● **What the task requires**: From the entries, return every line where the string "Visit" shows up.

########################################

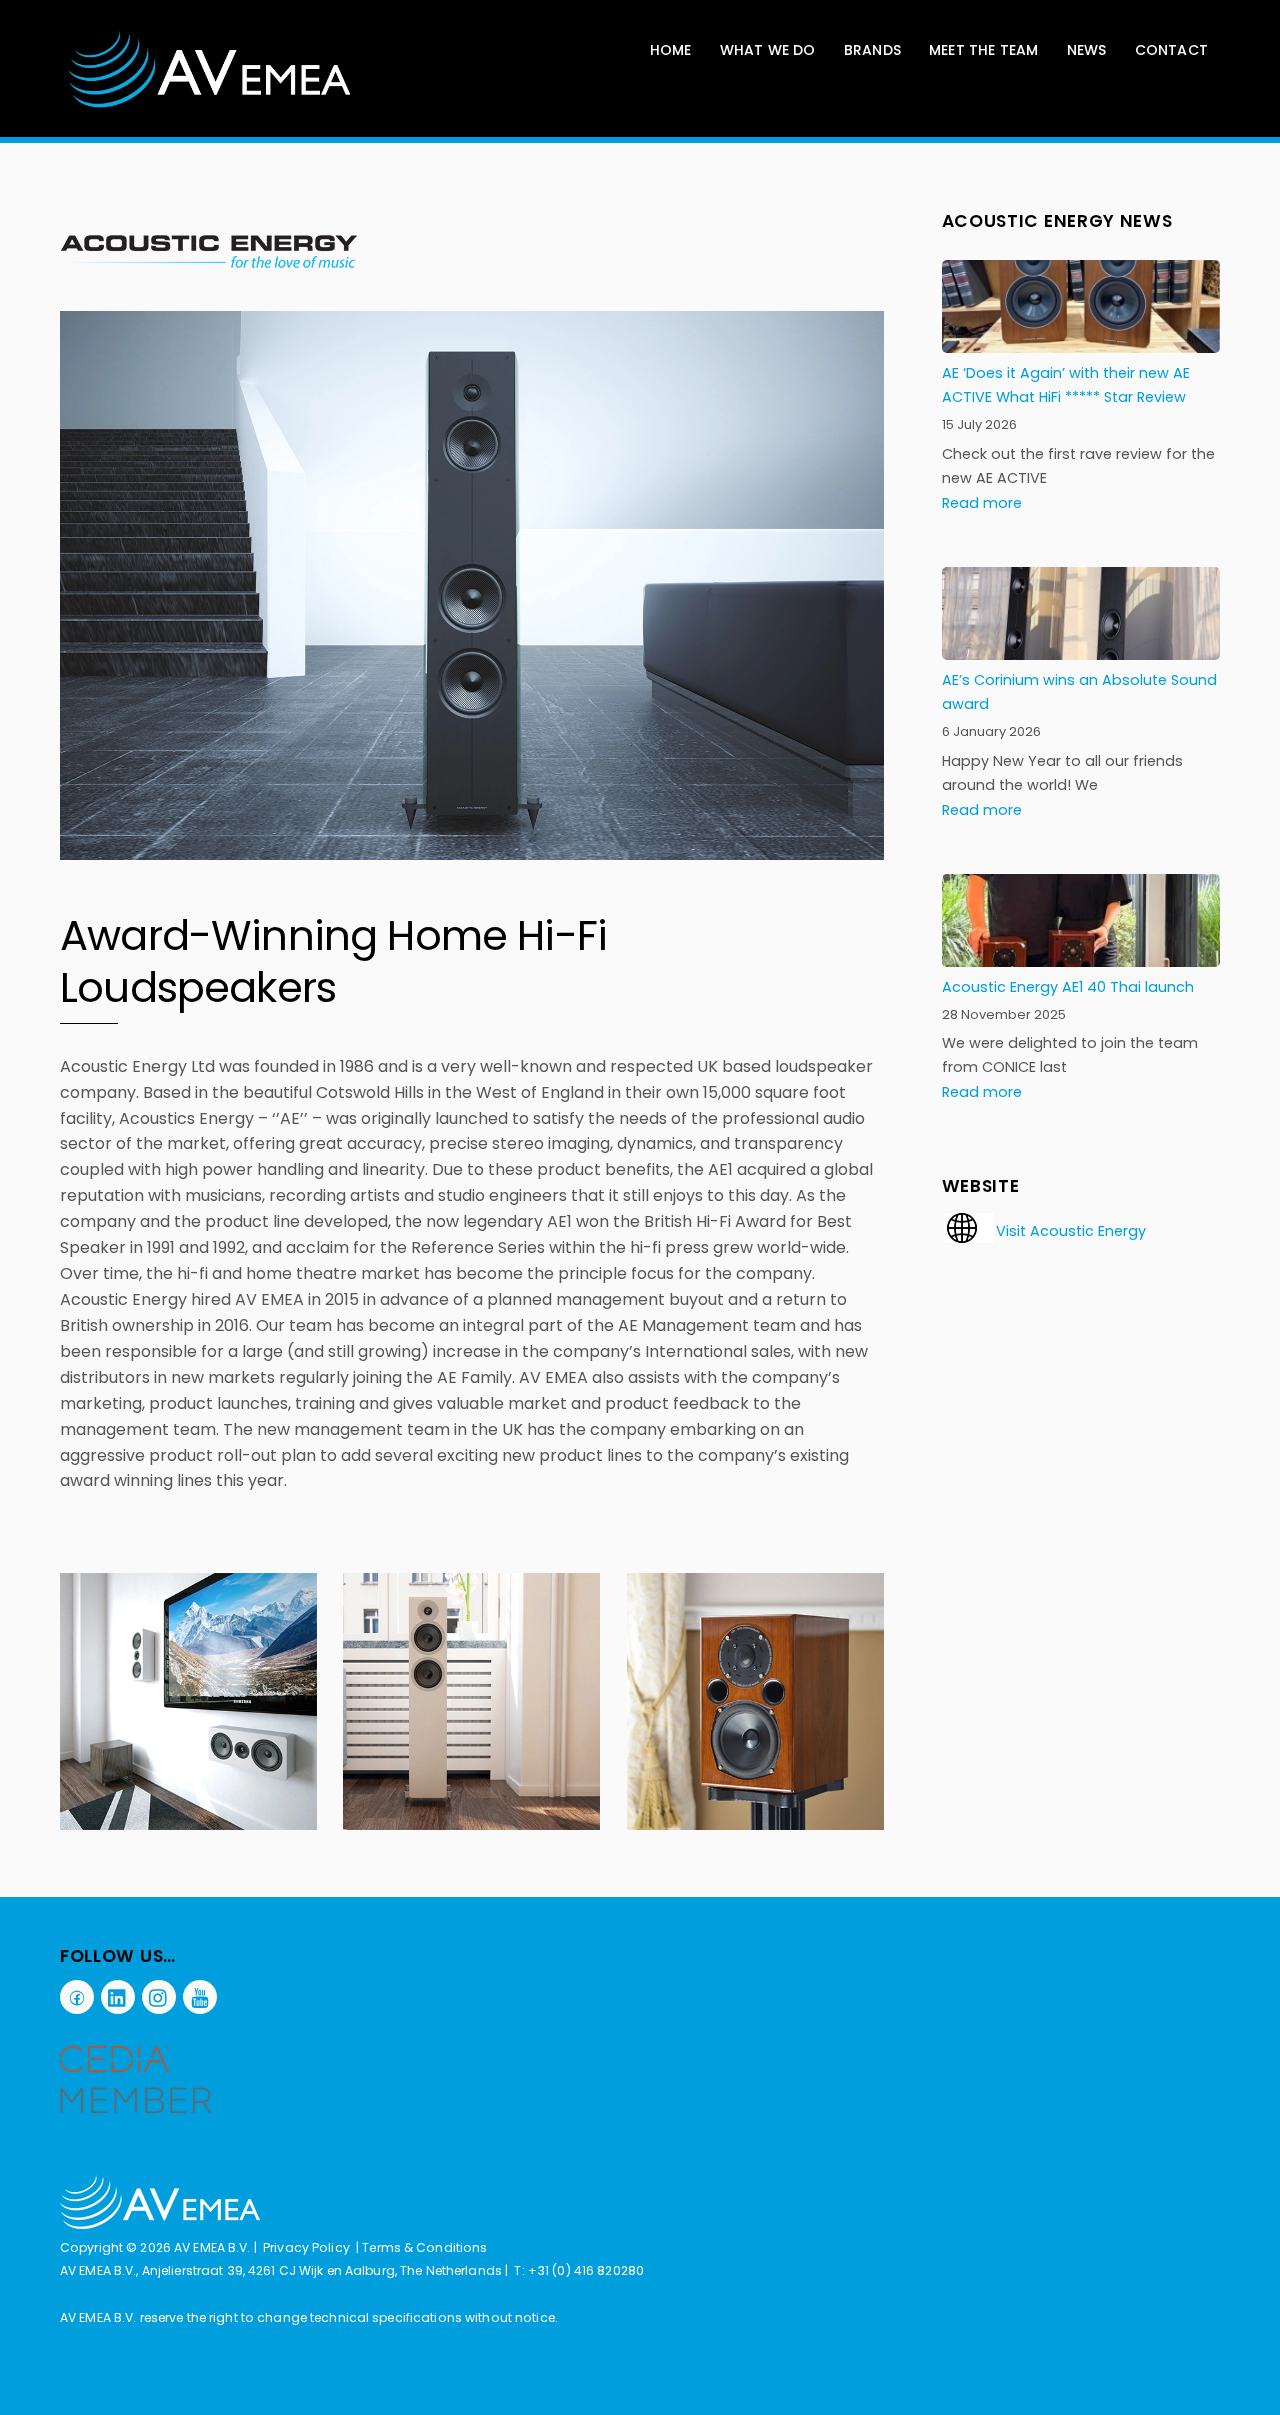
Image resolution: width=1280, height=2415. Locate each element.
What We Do (768, 50)
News (1087, 50)
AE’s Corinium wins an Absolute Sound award (1079, 692)
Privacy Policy (306, 2247)
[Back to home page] (160, 2224)
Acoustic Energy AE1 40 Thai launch (1068, 987)
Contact (1171, 50)
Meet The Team (984, 50)
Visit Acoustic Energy (1071, 1231)
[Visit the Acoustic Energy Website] (969, 1238)
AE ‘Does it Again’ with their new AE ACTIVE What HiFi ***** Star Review (1066, 385)
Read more (982, 503)
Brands (872, 50)
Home (671, 50)
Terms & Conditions (424, 2247)
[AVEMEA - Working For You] (210, 104)
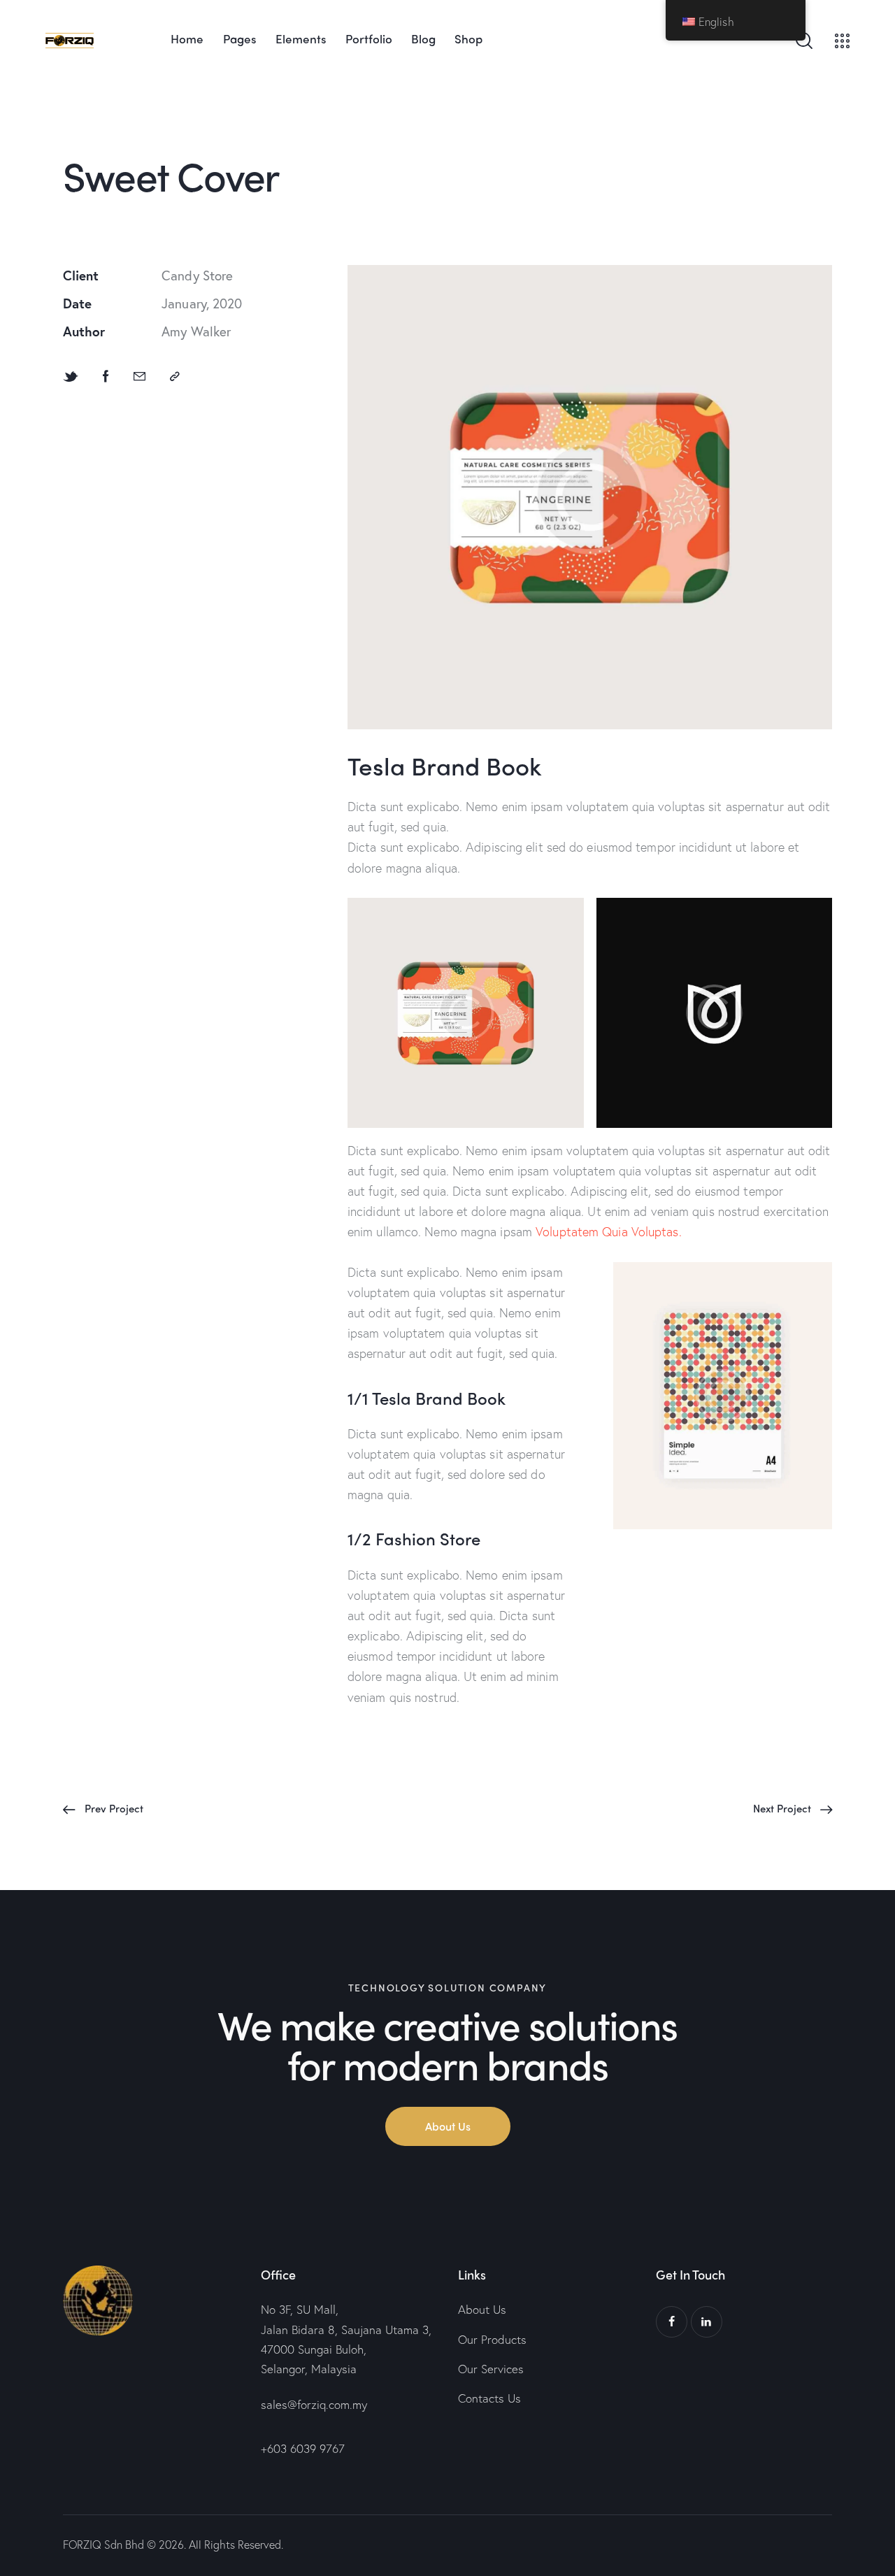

########################################

● **Response to this task**:
Visit Acoustic Energy (1071, 1231)
[Visit the Acoustic Energy Website] (969, 1238)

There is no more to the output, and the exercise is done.